Abstract 1547: Melanotransferrin (MELTF, CD228) as a determinant of melanomagenesis: MELTF expression attenuates melanoma progression in the A375-luc2 murine metastasis model and human patients

Abstract

Abstract The cell-surface glycoprotein melanotransferrin (MELTF, CD228) is a member of the iron-binding transferrin superfamily expressed in human melanocytes and other cell types. Dysregulated MELTF expression in malignant melanoma has been reported before but its specific role in tumorigenesis has remained elusive. Following our interest in the role of the transferrin receptor (TFRC) in melanomagenesis, our initial TCGA-analysis suggested that high MELTF expression is associated with increased melanoma patient survival. In order to explore the mechanistic role of MELTF in melanoma we performed CRISPR/Cas9-based MELTF deletion in A375-luc2 human malignant melanoma cells. ICP/MS-analysis indicated no difference in iron-content between MELTF_WT and MELTF_KO cells. NanoString nCounterTM ('PanCancer-Progression-Panel'; 770 genes) comparative transcriptomic profiling (MELTF_KO versus MELTF_WT) demonstrated an upregulation of EMT-related expression networks in MELTF_KO cells, an observation consistent with phenotypic detection of enhanced matrigel invasiveness; likewise, inclusion of recombinant glycosylated MELTF (Gly20-Gly711 His-tag; 92 kDa; 10-100 nM) attenuated invasiveness of MELTF_KO cells. In SCID mice, subcutaneous growth of MELTF_KO exceeded that of MELTF_WT xenografts, and intracardial injection followed by non-invasive bioluminescent monitoring revealed an increase in lung metastatic burden associated with decreased survival of the MELTF_KO group. These data support a heretofore unrecognized tumor-suppressive function of MELTF expression in melanoma progression, a mechanistic role consistent with a potential survival benefit associated with high MELTF expression observed in human melanoma patients.

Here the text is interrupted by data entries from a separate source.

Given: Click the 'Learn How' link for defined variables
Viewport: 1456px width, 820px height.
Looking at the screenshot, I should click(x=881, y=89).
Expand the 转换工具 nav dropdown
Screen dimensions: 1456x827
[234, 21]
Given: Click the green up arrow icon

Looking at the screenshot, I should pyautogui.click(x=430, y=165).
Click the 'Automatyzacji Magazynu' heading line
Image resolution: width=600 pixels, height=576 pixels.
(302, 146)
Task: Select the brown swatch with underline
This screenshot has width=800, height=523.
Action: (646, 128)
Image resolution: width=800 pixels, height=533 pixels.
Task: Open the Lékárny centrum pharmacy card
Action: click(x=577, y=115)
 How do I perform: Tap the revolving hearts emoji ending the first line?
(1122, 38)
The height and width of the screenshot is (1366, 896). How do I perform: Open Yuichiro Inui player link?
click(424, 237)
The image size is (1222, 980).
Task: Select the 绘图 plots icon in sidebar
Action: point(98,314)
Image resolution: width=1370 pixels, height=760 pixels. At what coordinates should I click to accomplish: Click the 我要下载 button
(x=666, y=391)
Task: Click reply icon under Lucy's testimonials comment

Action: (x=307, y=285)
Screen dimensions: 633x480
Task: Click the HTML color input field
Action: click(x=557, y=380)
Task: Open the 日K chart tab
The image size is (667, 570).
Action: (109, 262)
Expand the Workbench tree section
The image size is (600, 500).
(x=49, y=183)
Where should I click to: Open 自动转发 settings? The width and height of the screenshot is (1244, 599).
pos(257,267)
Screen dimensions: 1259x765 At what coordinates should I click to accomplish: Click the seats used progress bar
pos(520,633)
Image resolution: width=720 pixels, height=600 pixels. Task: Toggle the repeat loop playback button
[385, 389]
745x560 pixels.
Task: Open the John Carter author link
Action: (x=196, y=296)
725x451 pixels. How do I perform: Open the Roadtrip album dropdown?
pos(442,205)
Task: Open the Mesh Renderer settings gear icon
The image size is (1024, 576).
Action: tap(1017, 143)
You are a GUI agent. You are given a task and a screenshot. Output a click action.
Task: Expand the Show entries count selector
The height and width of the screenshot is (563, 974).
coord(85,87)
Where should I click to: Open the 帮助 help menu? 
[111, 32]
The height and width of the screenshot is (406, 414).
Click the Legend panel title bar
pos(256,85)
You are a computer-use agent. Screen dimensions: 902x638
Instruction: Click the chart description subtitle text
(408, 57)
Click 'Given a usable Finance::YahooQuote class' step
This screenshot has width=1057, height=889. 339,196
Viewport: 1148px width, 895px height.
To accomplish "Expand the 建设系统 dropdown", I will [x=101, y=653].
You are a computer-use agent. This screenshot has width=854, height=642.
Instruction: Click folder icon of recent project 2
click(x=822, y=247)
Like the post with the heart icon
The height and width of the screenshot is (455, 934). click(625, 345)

Citation Format: Jana Jandova, Georg T. Wondrak. Melanotransferrin (MELTF, CD228) as a determinant of melanomagenesis: MELTF expression attenuates melanoma progression in the A375-luc2 murine metastasis model and human patients [abstract]. In: Proceedings of the American Association for Cancer Research Annual Meeting 2024; Part 1 (Regular Abstracts); 2024 Apr 5-10; San Diego, CA. Philadelphia (PA): AACR; Cancer Res 2024;84(6_Suppl):Abstract nr 1547.